愛知県総合教育センター研究紀要 第97集

  授業改善に関する研究(最終報告)

−確かな授業力を目指して−

さらに詳しくご覧になりたい方は詳細

1 はじめに

 現学習指導要領では,「自ら課題を見付け,自ら学び,自ら考え,主体的に判断し,よりよく問題を解決する資質や能力」や,「学び方やものの考え方を身に付け,問題の解決や探究活動に主体的,創造的に取り組む態度」の育成などが挙げられている。改訂中の新学習指導要領においても,これまでと同様に「生きる力」や「確かな学力」の育成や定着が求められている。こうした状況下,教師がPDCAサイクルによる授業改善の考え方を積極的に導入するためには,子供たちにとって「分かる・楽しい授業」を成立させるために,どのような観点から授業や子供をとらえ,学習を組み立て,実践・分析し,いかに改善を図るかという実践例の提示が重要である。

2 研究の目的

 教師が確かな授業力を身に付けるためには,子供の見取りを基にした授業構想力と授業そのものを客観的に分析する力が不可欠な要素であると考える。「分かる・楽しい授業」の具現化を目指す授業実践では,「かかわり合い」と「主体的な学習」をキーワードにし,授業展開と子供の変容の分析から授業改善の在り方を探り,授業の質的向上を目指した実践的な研究に取り組む。授業場面では,教師のどのような考え方や営みが,かかわりやかかわり合いを強めたり,深めたりすることに有効に働き,子供の主体的な学習を成立させる要件となるかを明らかにする。

3 研究の方法と内容

小学校2教科,中学校2教科で,子供が主体的に追究するとともにかかわり合える授業を構想・実践する。

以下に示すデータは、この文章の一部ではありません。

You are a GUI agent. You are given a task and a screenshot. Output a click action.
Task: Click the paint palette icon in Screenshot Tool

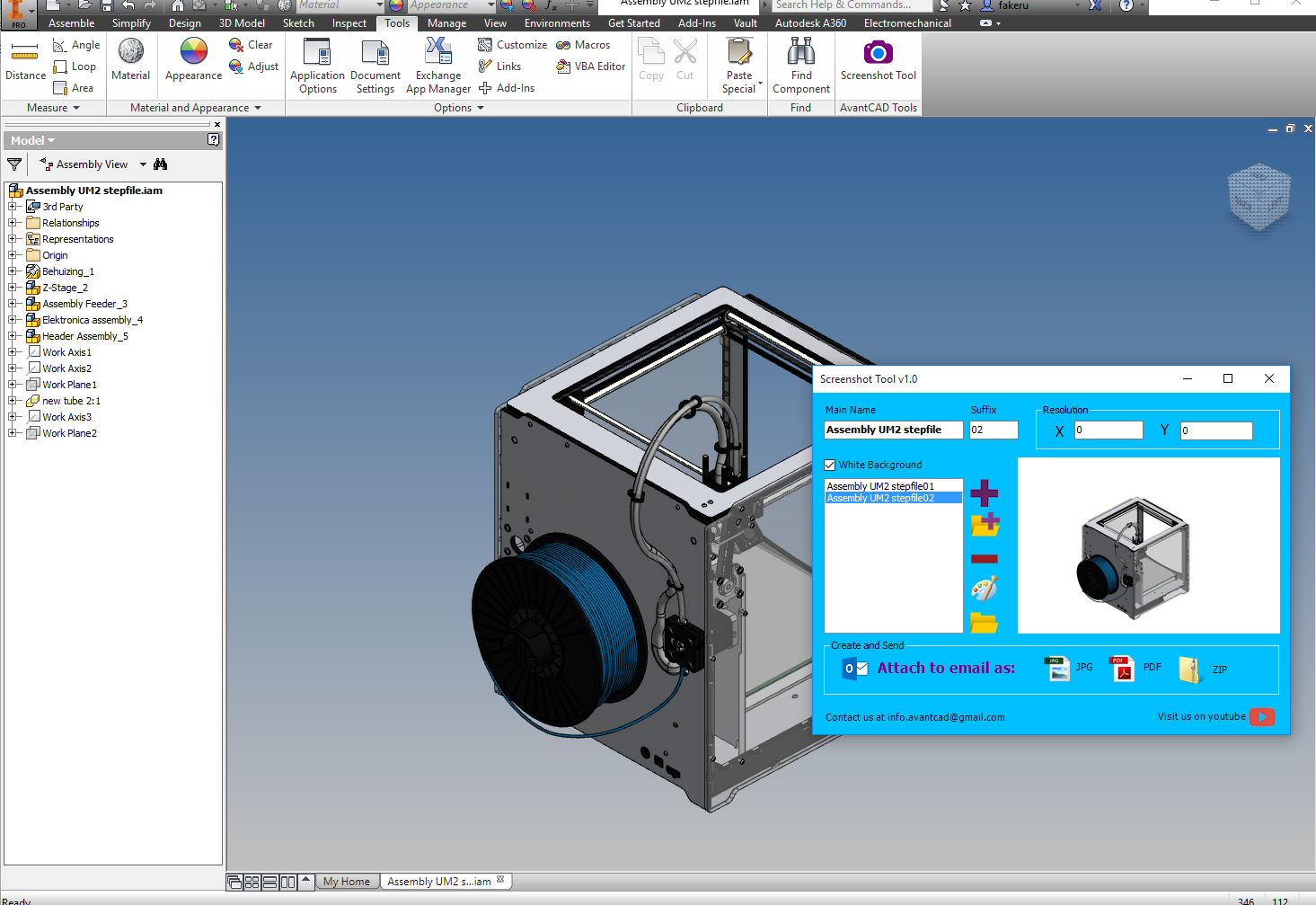click(x=984, y=590)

その後に単元構想や手だて,授業記録等の分析を行い,授業改善に生かすという授業のPDCAサイクルの在り方を示す。
 本年度の研究の中心的な内容は,次の三点である。

@ 教科におけるかかわり合いの基本的な考えを明らかにした後,その出現が想定できる単元を構想し,必要な条件を整理する。
A 授業実践における構想や手だて等の分析を通して,子供の主体的な学習が保障される授業展開の在り方を明らかにする。
B かかわり合いのある「分かる・楽しい授業」構成の在り方を明らかにするとともに,授業改善に向けた一連のPDCAサイクルの在り方を提示する。

4 実践事例
【実践1】 豊かな体験を基にかかわり合う中で,自然の規則性を追究する授業
−小4理科「もののかさと力」の実践を通して−
【実践2】 思いをはぐくみ,表現力を高める授業づくり
−小5図画工作科「顔・かお・カオ」の実践を通して−
【実践3】 かかわり合いを通して思考を深める社会科の授業
−中3社会科「日本の平和主義について考える」の実践を通して−
【実践4】 かかわり合いの中で自分の考えを深めることのできる生徒の育成
−中2数学科「図形の調べ方」 中3数学科「平方根」の実践を通して−

5 研究のまとめと今後の課題
 
 実践では,子供の見取りを基に教材を吟味選定し,子供たちが積極的にかかわり合える授業構想を各教科で練り,様々な工夫や手だてを講じながら研究に取り組んだ。子供が主体的に追究し,かかわり合うためには,問題や課題を解明したいという必要性や目的意識が生まれ,自分の考えがもてるような方策を練り,ずれや対立に着目したかかわり合いを一連の展開として構想することが大切である。しかし,かかわり合える学習集団の育成には,互いの存在や能力を肯定的に認め合える学級経営が不可欠である。また,話合い活動の基礎・基本として,「話す・聞く」,「考えをもつ・書く」ことの習慣化が必要である。今後の課題としては,今日求められている授業や目指す子供像,かかわり合うことで伸びる力等の明確化と,本時や次時に生かせる教師の授業評価力や改善力の育成が挙げられる。